When I look back I distinctly remember two very different experiences having to do with New Year’s Eve. One of those memorable times was when I had almost reached drinking age and on the brink of manhood. My Brooklyn friends and I had decided to spend New Year’s Eve in Times Square. For us it was a natural rite of passage. That night we joined the multitudes that annually crowd each other for a glimpse of the future from midtown Manhattan, what we then thought was the center of the universe. We were engaged, we thought, in the ultimate New York Experience.

It was hard to believe how many had gathered in that one spot that night. Literally, we were squished body to body, up close and tight. On that cold evening the temperature hovered around freezing, and conscious of the current fashion, we wore earmuffs without hats. From about eleven, we waited on the square, hopping on one foot and then the next as we blew into our hands to stay warm. We were thankful when the clock finally struck midnight. Pandemoniam set in! And it was Happy New Year for everybody. The crowd went wild and the noise level was out of sight. The year would bring, among other things, the opening of the Brooklyn-Battery Tunnel. North Koreans invading South Korea. A minimum wage of 75 cents. And the Yankees sweeping the Phillies in the Series in four straight games. Out with the old and in with the new; it was now 1950, the middle of the century. And although standing in Times Square that night in the freezing cold was exciting and memorable I also remember another very different New Year’s Eve.

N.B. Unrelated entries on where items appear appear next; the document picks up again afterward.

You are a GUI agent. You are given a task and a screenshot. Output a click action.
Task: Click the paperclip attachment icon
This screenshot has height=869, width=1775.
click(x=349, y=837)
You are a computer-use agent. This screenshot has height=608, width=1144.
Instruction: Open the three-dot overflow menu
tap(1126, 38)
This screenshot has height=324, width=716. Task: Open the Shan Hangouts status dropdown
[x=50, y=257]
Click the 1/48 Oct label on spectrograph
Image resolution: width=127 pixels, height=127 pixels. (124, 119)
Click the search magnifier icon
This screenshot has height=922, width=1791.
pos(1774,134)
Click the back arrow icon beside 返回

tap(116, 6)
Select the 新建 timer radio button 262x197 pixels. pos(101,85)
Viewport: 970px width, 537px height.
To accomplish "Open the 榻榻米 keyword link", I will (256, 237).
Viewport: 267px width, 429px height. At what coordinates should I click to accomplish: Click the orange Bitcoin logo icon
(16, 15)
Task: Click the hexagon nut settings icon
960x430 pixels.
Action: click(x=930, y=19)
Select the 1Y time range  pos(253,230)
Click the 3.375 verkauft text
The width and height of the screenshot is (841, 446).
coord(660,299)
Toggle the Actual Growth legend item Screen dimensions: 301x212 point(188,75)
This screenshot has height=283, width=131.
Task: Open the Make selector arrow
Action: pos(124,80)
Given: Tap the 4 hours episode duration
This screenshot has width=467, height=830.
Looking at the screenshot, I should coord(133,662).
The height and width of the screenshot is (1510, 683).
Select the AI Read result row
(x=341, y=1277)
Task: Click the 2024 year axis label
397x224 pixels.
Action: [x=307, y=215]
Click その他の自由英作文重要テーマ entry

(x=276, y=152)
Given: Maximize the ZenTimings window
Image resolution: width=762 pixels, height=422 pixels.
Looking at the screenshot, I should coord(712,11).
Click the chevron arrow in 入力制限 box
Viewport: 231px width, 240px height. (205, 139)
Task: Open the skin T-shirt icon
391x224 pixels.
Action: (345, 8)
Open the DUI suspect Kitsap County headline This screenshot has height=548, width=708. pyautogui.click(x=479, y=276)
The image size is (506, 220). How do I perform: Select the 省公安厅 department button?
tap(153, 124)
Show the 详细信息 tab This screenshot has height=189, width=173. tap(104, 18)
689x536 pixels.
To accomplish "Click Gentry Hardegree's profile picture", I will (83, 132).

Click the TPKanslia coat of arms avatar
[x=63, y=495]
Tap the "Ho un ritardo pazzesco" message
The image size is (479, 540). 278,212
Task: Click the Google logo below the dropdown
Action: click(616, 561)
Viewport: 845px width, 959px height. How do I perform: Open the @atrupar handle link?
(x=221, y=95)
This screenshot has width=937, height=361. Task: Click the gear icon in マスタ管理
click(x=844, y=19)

This other took place in South Brooklyn, the one where my sister and I were allowed to stay up and wait until midnight for the first time ever. That night we had all congregated in the kitchen, the adults and us kids. We didn’t know what to expect while the adults played a game similar to bingo called tombola. Finally, the time came to go outside the house and wait. There we were: my sister and I, my mother, grandmother, and grandfather, all of us with our coats on, in front of the house, standing in the airyway, waiting. Just waiting. Whatever it was, it was coming soon. And Grandpa, hammer in hand, was ready for it. We stood in the cold not saying a word; every now and then my sister and I would giggle in the silence. Grandpa would take out his watch from his shirt pocket and check the time. Finally, without a word, he opened the gate and quietly, walked slowly, step by step, from our house to the corner. I watched him standing there, almost at attention, directly in front of the metal pole on the corner of Union Street and Sixth Avenue. There he would do his waiting, I thought. Soon, I heard some noises, at first a few firecrackers and then a loud BOOM. Grandpa looked down and checked his pocket watch. It was exactly twelve midnight! Deliberately, he began banging the metal pole with his hammer. Methodically, like a clock. BONG, BONG, BONG! Twelve times. Meanwhile, the noises grew louder as the firecrackers, cherry bombs and roman candles exploded. Above us, the sky was a picture of shooting stars and our entire neighborhood was alive and on fire.

Grandpa quietly and slowly walked back from the corner and immediately all of us entered the house. Once inside, as if we were partaking of high tea, Grandma elegantly poured anisette into the tiniest glasses, and all of us, my sister and I included, sipped the sweet elixir. I remember that it tasted like licorice.